The Asian Development Bank trimmed most of its 2011 and 2012 growth forecasts for the region while noting that Asia's emerging economies are showing resilience in the face of the darkening global environment.
Fundamentals including sound budgets and high reserves offer a buffer for emerging economies, but there is no room for complacency, the Manila-based ADB warned in the update of its Asian Development Outlook on Wednesday.
The update of the Development Outlook, which was released in April, includes increases in inflation forecasts for this year.
An easing of inflation pressures could be temporary if global growth picks up, and authorities have to be ready to resume tightening monetary policy. Volatility in capital flows will complicate policymaking, the ADB said.
Despite global woes, growth will remain healthy across the region, the ADB said. Developing Asia -- made up of 45 countries in Central Asia, East Asia, South Asia, Southeast Asia and the Pacific -- is expected to grow 7.5 percent in 2011 and 2012.
That is down from April forecasts of 7.8 and 7.7 percent respectively, and growth of 9.0 percent in 2010.
ADB President Haruhiko Kuroda noted the tentative recovery in major industrial economies earlier this year had been undermined by the ratings downgrade of the United States, Europe's debt problems and Japan's triple disaster in March.
Yet developing Asia's economies are continuing their steady growth, he said.
Although led by the People's Republic of China and India, momentum is felt across the whole region.
The ADB said China is expected to grow 9.3 percent in 2011 and 9.1 percent next year, compared with the April forecasts of 9.6 and 9.2 respectively. India is now likely to grow 7.9 percent and 8.3 percent - lower than forecasts made in April of 8.2 percent for this year and 8.8 percent for 2012.
In parts of Asia, inflation concerns have eased as commodity prices have come off their 2011 peaks and worries about the global economy have grown. But the ADB said the prices could spurt higher again.
Inflation across the region was forecast at 5.8 percent this year, compared with the April projection of 5.3 percent, while the outlook for 2012 was unchanged at 4.6 percent.

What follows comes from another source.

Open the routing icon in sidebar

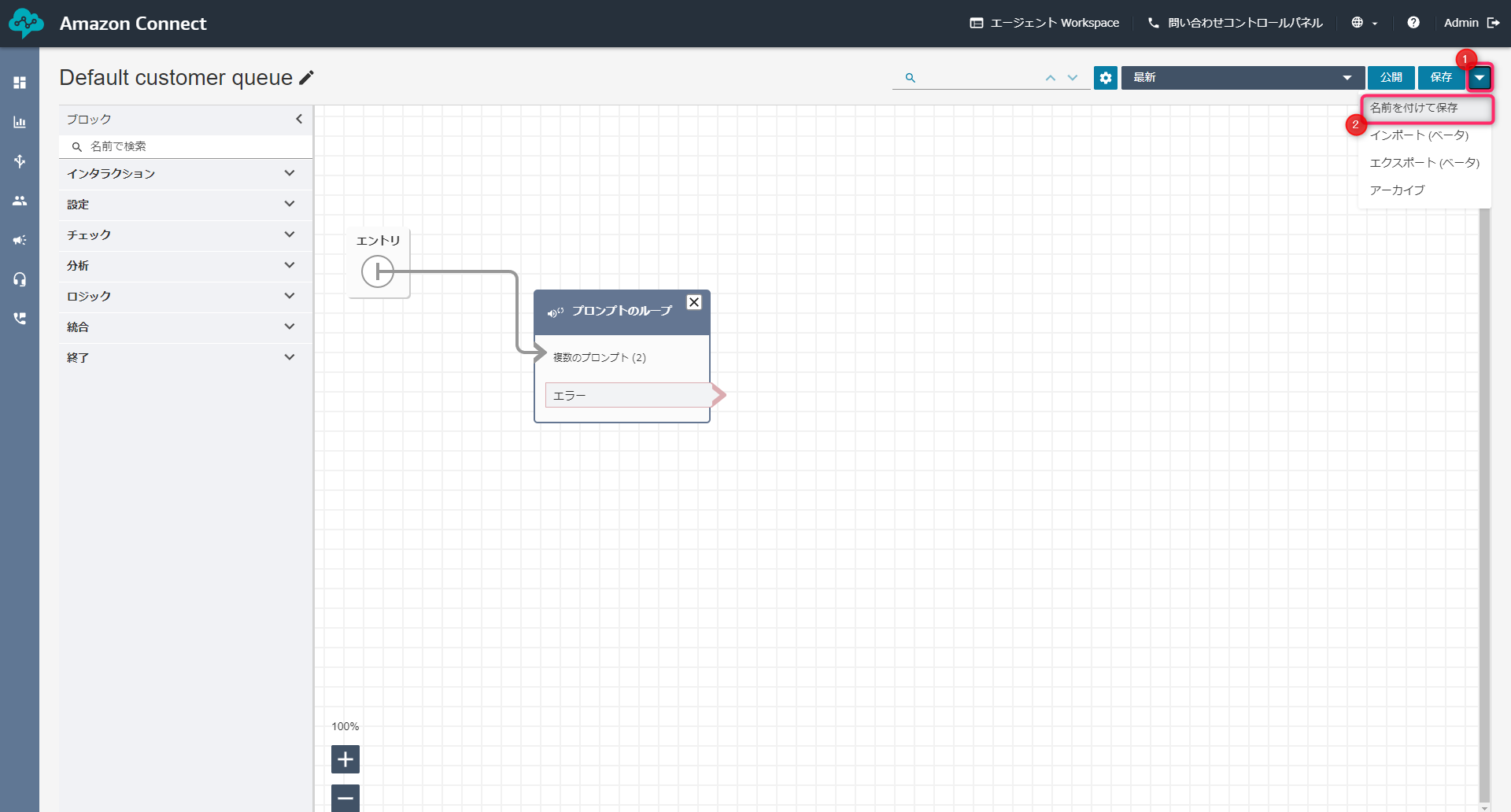pos(20,161)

If commodity prices resume their climb and the current weakness in the global recovery turns out to be temporary, regional central banks will have to speed up the process of monetary tightening, especially where inflation is already high, the ADB said.
Many of Asia's central banks have paused their rate-hiking cycles as global uncertainties grow. China may put further tightening on hold after inflation abated somewhat in August while some analysts say India is expected to hike rates only once more by year-end as output growth falters.

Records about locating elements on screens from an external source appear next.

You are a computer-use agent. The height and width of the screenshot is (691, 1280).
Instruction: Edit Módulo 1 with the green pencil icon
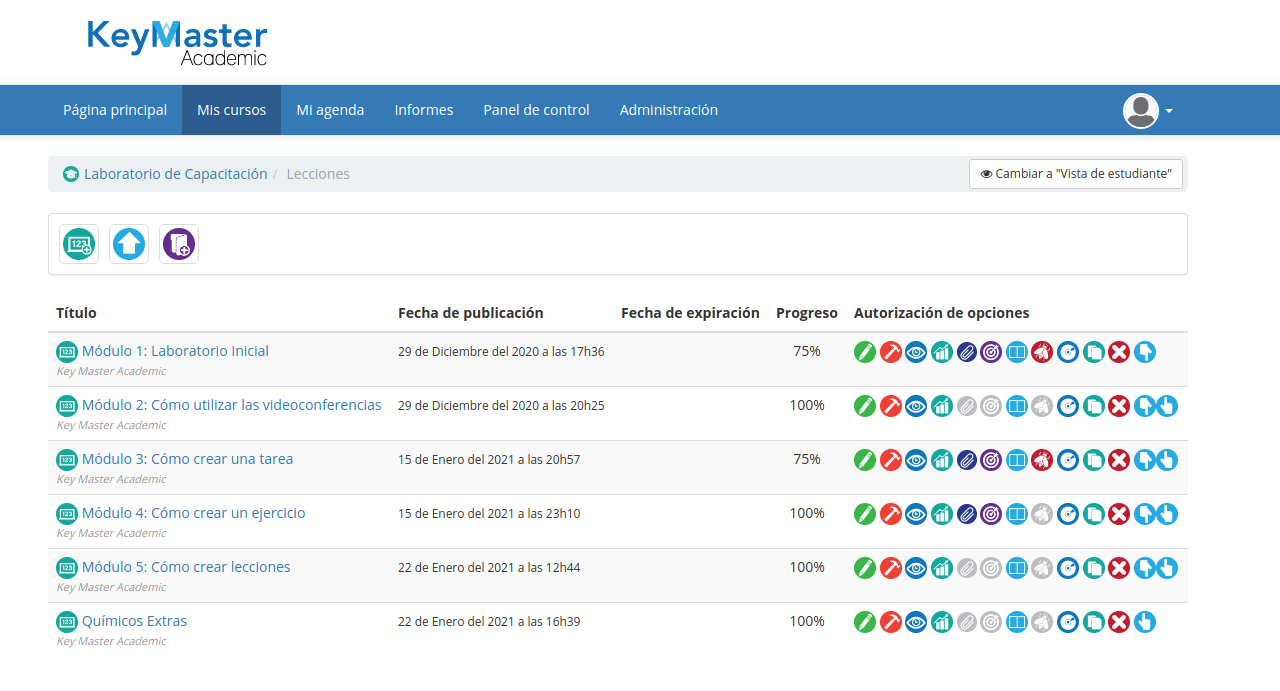click(x=865, y=352)
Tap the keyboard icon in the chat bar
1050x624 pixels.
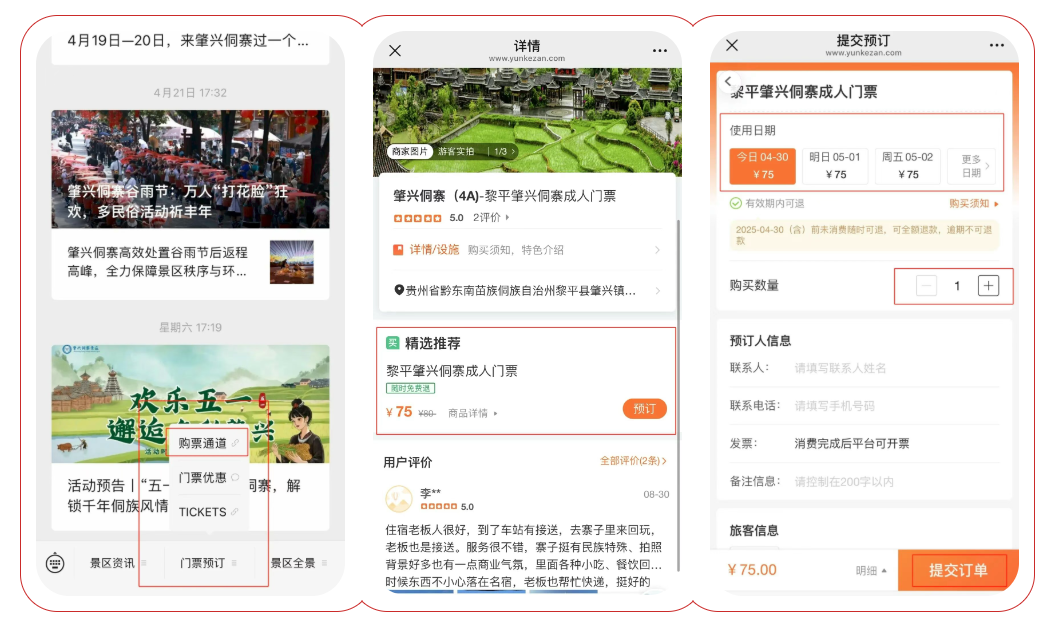(56, 563)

The ADB said allowing some exchange rate appreciation could help contain inflation by lowering import prices, and that could be combined with temporary capital controls designed to curb unwanted hot money flows which have been preventing some policymakers from raising rates in the inflation fight.
With real interest rates having turned negative in several countries, more monetary tightening is necessary to control inflation both over the next 2 years and the medium term, when the global economy will regain momentum, the ADB said.

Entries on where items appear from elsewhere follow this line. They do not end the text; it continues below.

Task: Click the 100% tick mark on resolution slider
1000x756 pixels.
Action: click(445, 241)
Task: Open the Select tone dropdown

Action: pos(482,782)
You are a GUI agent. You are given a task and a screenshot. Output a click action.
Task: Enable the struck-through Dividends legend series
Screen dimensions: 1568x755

The outlook for capital flows was uncertain, according to the ADB. It said that while Asia's strong economies and higher interest rates attract capital, in times when risk aversion rises, investors tend to retreat to advanced economies, so policymakers needed to prepare for volatility.
Inflows to Asia have moderated as concerns over the global economy have grown this year, the ADB said.
There were two main concerns about a surge in short-term flows. First, cash flowing in can complicate efforts to cool economies, and can weaken the effectiveness of monetary policy. Second, inflows can be followed by a destabilizing reversal of cash.
Regional policy makers may therefore find it appropriate to use well-targeted measures to improve their financial supervision and regulatory rules, as the recent short-term flows are dominated by those coming through the banking channels, the ADB said.